La guida del muro nel femminile
Di Marco Bonitta
Il
muro rappresenta il cardine attorno al quale ruota tutta l'organizzazione della
fase break point
Il concetto di guida del muro nella pallavolo moderna consiste
nell'attuazione di una serie di compiti individuali:
- scelta del sistema tattico di muro;
- comunicazione con la difesa;
- posizionamento e tempo di salto;
- gestione dei piano di rimbalzo.
CRITERI
GENERALI DI SCELTA TATTICA
Dal punto di vista metodologico l'allenamento della fase break point
avviene prevalentemente in situazione di gioco, in modo tale da sottoporre le
tecniche di muro e di difesa a grandi richieste di capacità reattive e di
adattamento motorio.
Tali richieste non sono facilmente riproducibili tramite allenamenti
analitici, per cui il lavoro sintetico e globale risulta più adatto allo scopo.

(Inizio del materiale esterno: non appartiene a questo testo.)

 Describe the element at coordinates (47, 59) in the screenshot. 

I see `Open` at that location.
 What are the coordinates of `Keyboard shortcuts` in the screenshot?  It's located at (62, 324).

L'avvento del RPS ha valorizzato il significato di tattiche di muro ad
opzione, tanto che nel servizio molte squadre hanno cominciato ad utilizzare
da un lato il servizio in salto che, a fronte di un elevato rischio di errore,
ha un buon indice di positività e spesso condiziona la distribuzione del gioco
avversario rendendolo di più facile lettura, dall'altro il servizio tattico
che ha un'elevata capacità di incidere sul
sistema di attacco avversario con lo scopo di inibirne alcune variabili.
Il sistema di guida che ne consegue presuppone l’individuazione dell'
attaccante principale, del criterio di utilizzazione degli attacchi di primo
tempo, della presenza di attaccanti coinvolti nel sistema di ricezione e del tipo
di servizio che la propria compagna intende effettuare. Il sistema di guida
definisce anche la scelta tattica da adottare, le strategie per anticipare il
posizionamento, i colpi d'attacco avversari da mutare con priorità e la
scelta del tempo di salto. Quest'ultimo e la gestione del piano di rimbalzo
(inteso come tempo in cui le mani sono attive al di sopra del piano della rete)

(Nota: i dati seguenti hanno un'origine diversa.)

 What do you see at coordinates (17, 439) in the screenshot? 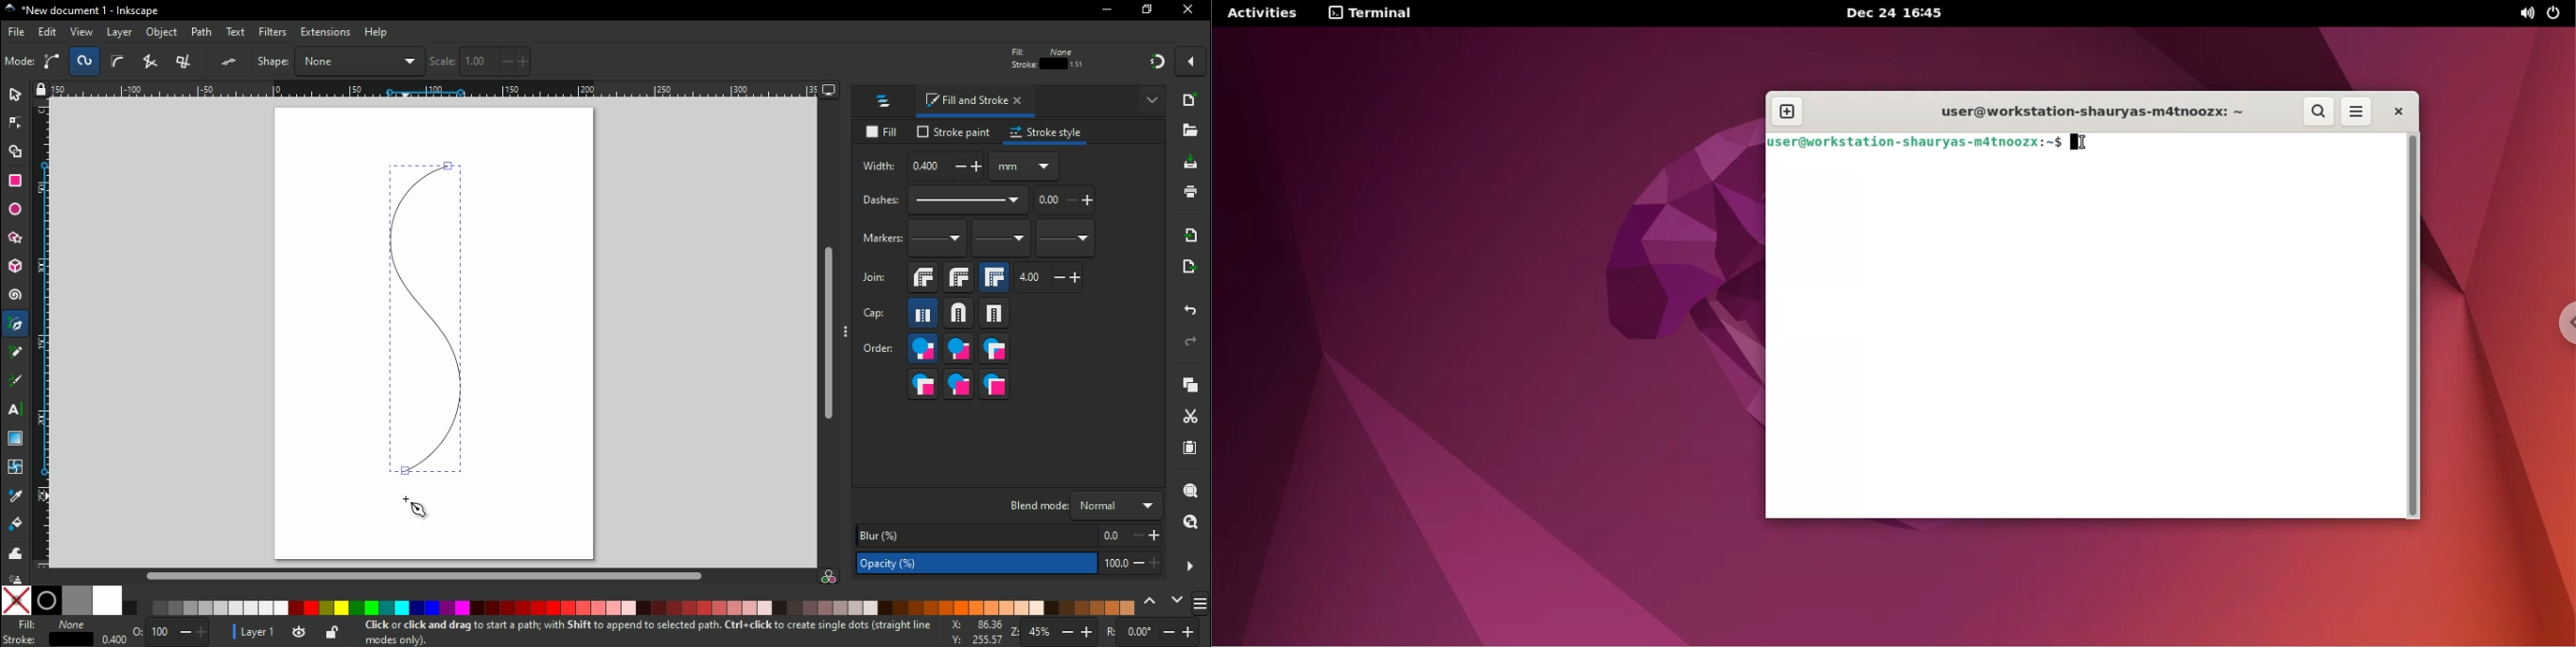
I see `gradient tool` at bounding box center [17, 439].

sono gli aspetti tecnici che condizionano tutta la strategia di guida.
L'ATTEGGIAMENTO DEL CENTRALE
Il centrale ha una grande responsabilità nella scelta del sistema
tattico perché è un suo compito specifico legato all'osservazione del sistema
di cambio palla avversario, del quale dovrà, prima possibile, individuare gli
attaccanti e cornunicarli alle compagne. Il centrale assume posture 41
partenza differenti per murare In lettura o ad opzione. Nel caso in cui
dovesse decidere di murare ad opzione, dovrà indi-care alla difesa se orienterà
il piano di rimbalzo contro un attacco diretto verso zona cinque, verso zona
uno o se effettuerà un muro con un piano di rimbalzo aperto. Il compito
successivo consiste nell'individuare la rincorsa del centrale avversario,
fronteggiarlo e saltare con il tempo di salto dell'attaccante stesso.
Nel caso in cui il centrale decidesse di murare in lettura, dovrà
comunicare anche come andrà ad affrontare gli attacchi laterali (segnalerà
l'intenzione di chiudere lo spazio sull'attacco in diagonale, oppure che
chiuderà lo spazio che la separa dalla compagna laterale). In questo caso deve
anche decidere se spostarsi per seguire l'attaccante di primo tempo
avversario. Il centrale ha sempre la possibilità di anticipare il proprio
spostamento sulla base delle informazioni che coglie dal campo avversario (ricezione
imprecisa, giocatore di prima linea che non è più disponibile per l'attacco su
palla spinta, ricevitore costretto ad intervenire sulla rincorsa del primo
tempo...).
In questo caso la priorità sarà compattare il muro con il giocatore
laterale, il quale si assume la responsabilità sia del posizionamento che del
tempo di salto. Diversa la situazione sul muro a tre perché il centrale deve
guidare l'esecuzione del salto proprio per la sua posizione la quale
costituisce un riferimento per entrambe le giocatrici.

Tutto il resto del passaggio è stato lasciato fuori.